Hey Acquired listeners. A note about this show: we recorded this episode the night before the 2016 Election Day in the US. At the time, the biggest change we saw coming was adding a new type of content to Acquired in analyzing IPO’s, which we introduce in this episode. Two days later, we woke up to a very different world than the one we were expecting. Reflecting on what’s happened, and the past few months of our show, we wanted to say two things:
First, we want to apologize for our cavalier attitude toward this election cycle, and our glossing over the clearly very real problems and deep divide in America that it represented. In the Skype episode, David pretty glibly compared the AT&T - Time Warner merger to "Make America Great Again", arguing that any reactionary force is “on the wrong side of history” and cannot be relevant in a changing world. That was wrong, the sentiment behind it was wrong, and it was insensitive to the very real pain a lot of people are feeling out there on both sides.

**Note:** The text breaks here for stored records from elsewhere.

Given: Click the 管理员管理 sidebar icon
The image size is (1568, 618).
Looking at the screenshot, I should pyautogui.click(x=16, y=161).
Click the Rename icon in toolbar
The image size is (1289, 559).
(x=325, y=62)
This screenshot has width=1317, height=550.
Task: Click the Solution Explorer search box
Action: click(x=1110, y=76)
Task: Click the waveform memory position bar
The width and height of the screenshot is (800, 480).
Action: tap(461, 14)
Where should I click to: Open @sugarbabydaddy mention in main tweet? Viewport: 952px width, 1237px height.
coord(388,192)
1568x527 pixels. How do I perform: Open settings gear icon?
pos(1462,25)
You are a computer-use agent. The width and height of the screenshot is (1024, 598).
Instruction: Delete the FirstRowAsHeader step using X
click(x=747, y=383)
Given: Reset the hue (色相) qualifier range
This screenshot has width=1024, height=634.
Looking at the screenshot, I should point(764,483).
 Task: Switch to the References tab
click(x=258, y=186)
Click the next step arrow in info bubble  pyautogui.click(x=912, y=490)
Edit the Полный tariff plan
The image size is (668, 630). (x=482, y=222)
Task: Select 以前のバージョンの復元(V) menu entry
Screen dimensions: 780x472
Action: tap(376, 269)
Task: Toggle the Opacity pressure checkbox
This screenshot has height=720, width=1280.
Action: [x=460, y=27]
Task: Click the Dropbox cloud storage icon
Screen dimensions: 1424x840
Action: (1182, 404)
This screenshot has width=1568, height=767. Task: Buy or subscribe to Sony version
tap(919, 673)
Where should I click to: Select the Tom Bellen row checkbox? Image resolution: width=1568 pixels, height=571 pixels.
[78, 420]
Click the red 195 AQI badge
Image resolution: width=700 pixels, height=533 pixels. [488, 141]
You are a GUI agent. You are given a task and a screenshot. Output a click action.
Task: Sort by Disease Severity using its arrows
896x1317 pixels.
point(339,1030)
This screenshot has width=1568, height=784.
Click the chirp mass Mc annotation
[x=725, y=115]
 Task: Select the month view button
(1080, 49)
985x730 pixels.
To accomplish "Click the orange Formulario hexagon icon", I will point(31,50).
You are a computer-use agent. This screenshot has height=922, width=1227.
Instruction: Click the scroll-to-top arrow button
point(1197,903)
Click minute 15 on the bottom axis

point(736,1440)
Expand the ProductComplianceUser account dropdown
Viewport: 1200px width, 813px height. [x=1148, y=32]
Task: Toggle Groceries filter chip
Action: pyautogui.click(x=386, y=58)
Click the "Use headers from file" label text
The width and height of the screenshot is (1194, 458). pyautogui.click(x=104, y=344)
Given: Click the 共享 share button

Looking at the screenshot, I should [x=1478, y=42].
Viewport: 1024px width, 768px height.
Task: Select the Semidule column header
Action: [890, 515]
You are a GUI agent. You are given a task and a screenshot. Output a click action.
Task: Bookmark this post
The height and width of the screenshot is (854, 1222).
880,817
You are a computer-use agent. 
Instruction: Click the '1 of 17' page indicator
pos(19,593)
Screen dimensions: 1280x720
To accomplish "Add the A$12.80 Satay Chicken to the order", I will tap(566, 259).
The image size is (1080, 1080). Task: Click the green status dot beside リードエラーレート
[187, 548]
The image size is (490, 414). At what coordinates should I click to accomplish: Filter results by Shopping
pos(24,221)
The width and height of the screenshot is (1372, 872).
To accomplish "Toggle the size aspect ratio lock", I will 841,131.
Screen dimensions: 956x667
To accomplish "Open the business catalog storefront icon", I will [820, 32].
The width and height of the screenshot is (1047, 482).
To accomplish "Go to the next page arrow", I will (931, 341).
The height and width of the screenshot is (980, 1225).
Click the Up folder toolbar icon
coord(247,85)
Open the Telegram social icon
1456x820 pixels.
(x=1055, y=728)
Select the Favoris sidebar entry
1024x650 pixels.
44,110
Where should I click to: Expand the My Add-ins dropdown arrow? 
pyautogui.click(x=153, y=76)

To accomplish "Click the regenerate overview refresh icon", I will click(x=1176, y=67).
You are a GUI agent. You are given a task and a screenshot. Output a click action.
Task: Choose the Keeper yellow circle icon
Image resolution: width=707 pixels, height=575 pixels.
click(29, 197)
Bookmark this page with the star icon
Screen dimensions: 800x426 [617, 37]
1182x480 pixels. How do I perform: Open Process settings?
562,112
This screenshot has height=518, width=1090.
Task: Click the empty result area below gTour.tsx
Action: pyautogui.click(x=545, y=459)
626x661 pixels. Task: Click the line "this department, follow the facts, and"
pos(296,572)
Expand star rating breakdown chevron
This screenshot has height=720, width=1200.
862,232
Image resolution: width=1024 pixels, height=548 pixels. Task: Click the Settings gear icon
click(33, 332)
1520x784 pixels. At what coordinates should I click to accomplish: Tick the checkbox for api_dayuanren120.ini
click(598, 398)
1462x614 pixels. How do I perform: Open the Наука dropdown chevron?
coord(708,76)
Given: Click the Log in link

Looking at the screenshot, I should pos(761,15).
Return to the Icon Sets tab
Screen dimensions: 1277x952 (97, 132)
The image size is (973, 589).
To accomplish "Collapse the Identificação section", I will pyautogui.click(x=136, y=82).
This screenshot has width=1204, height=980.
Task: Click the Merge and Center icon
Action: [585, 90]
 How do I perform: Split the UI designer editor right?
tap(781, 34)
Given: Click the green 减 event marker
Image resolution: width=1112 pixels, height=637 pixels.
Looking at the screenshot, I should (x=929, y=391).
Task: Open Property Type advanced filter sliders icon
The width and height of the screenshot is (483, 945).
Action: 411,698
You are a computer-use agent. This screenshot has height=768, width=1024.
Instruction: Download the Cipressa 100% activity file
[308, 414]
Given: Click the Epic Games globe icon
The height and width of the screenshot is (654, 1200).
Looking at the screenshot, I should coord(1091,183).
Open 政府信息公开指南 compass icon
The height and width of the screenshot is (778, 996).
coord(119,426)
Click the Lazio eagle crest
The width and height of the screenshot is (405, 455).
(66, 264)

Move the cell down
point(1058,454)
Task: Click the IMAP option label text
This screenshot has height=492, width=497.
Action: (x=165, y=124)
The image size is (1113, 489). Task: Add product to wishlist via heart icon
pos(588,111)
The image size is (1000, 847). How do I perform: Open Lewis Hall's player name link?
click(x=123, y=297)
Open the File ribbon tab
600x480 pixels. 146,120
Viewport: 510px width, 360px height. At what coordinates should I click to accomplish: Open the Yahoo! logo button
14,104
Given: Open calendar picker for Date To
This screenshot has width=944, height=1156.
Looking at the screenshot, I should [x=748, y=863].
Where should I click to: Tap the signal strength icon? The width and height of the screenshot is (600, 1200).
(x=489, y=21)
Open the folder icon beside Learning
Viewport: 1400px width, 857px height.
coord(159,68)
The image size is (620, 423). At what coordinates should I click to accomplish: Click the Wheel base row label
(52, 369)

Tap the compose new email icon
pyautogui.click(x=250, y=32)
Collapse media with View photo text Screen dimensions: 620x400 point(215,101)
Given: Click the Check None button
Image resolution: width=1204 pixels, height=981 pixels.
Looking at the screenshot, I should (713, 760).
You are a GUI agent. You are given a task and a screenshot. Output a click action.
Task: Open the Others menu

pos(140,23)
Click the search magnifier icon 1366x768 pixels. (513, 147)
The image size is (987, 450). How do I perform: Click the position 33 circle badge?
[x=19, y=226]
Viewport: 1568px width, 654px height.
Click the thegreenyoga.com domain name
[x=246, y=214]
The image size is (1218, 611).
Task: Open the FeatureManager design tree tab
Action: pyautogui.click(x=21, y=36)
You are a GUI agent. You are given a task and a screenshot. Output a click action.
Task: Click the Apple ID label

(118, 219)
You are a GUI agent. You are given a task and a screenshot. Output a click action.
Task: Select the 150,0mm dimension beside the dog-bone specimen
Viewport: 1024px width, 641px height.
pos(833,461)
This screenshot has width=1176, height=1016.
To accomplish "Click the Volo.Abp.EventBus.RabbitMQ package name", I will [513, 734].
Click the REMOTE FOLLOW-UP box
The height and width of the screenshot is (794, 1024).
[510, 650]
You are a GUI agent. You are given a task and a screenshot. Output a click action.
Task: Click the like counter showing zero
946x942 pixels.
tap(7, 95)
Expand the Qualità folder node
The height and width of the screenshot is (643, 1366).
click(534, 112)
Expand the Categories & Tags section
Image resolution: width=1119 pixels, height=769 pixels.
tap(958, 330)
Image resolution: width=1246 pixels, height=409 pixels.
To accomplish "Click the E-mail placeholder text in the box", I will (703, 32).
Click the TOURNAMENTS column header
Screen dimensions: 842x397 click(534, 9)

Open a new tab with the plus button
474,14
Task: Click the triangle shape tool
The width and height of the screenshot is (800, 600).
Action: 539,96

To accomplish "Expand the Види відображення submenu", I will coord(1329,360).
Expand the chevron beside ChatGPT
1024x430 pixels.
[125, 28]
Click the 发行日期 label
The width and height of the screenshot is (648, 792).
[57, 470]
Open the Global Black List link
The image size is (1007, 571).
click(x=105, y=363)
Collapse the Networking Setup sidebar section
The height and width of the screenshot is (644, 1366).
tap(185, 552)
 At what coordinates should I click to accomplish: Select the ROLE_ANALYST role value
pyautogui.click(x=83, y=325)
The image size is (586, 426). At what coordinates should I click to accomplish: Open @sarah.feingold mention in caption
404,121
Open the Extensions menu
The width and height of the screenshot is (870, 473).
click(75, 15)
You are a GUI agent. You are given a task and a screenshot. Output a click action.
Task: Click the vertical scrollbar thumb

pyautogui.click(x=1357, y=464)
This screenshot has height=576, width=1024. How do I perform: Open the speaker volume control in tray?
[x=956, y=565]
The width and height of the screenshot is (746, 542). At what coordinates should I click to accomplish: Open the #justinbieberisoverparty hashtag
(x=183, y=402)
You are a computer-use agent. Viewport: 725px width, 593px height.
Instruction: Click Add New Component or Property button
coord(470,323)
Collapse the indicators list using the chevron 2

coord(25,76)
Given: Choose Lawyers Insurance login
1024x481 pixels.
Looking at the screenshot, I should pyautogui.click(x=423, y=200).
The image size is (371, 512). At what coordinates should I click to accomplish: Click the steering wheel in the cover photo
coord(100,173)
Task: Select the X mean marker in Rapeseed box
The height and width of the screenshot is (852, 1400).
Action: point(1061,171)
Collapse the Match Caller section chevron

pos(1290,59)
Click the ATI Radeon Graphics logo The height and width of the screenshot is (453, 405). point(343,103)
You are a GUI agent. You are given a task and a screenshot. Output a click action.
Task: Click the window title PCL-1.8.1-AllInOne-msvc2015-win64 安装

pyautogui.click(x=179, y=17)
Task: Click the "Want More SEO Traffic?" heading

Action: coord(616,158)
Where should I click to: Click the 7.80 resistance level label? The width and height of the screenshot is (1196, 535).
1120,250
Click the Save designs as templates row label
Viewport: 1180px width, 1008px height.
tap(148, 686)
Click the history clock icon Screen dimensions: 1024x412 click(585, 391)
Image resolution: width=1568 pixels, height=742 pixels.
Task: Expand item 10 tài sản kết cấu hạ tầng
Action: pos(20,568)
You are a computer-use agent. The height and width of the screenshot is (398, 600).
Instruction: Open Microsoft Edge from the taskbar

Second, looking back on this particular episode about the Facebook IPO, we think it actually might present a relevant parable for our country right now and--we hope--some important lessons for the technology industry going forward. For all the wonderful aspects of the tech industry that we celebrate on this show, there is no doubt that it also bears a great deal of responsibility for the current divide in America, and especially in its contribution to wealth inequality. Likewise, for all the wonderful aspects to the Facebook IPO story, as told in this episode, there is a very dark side as well: Facebook shareholders, investment banks and institutional investors raked in billions of dollars at the expense of individual retail investors who lost their shirts.
At the same time, Facebook’s perseverance through their “broken IPO", and their determination in overcoming with incredible speed the massive, existential challenge to their business model posed by mobile, is something we think *can be* an inspiration to us all on how to move forward even when that seems hard. We hope you’ll listen to this episode with that in mind and think about how you, we, and the technology industry as a whole can do better in serving everyone in this country and in the world.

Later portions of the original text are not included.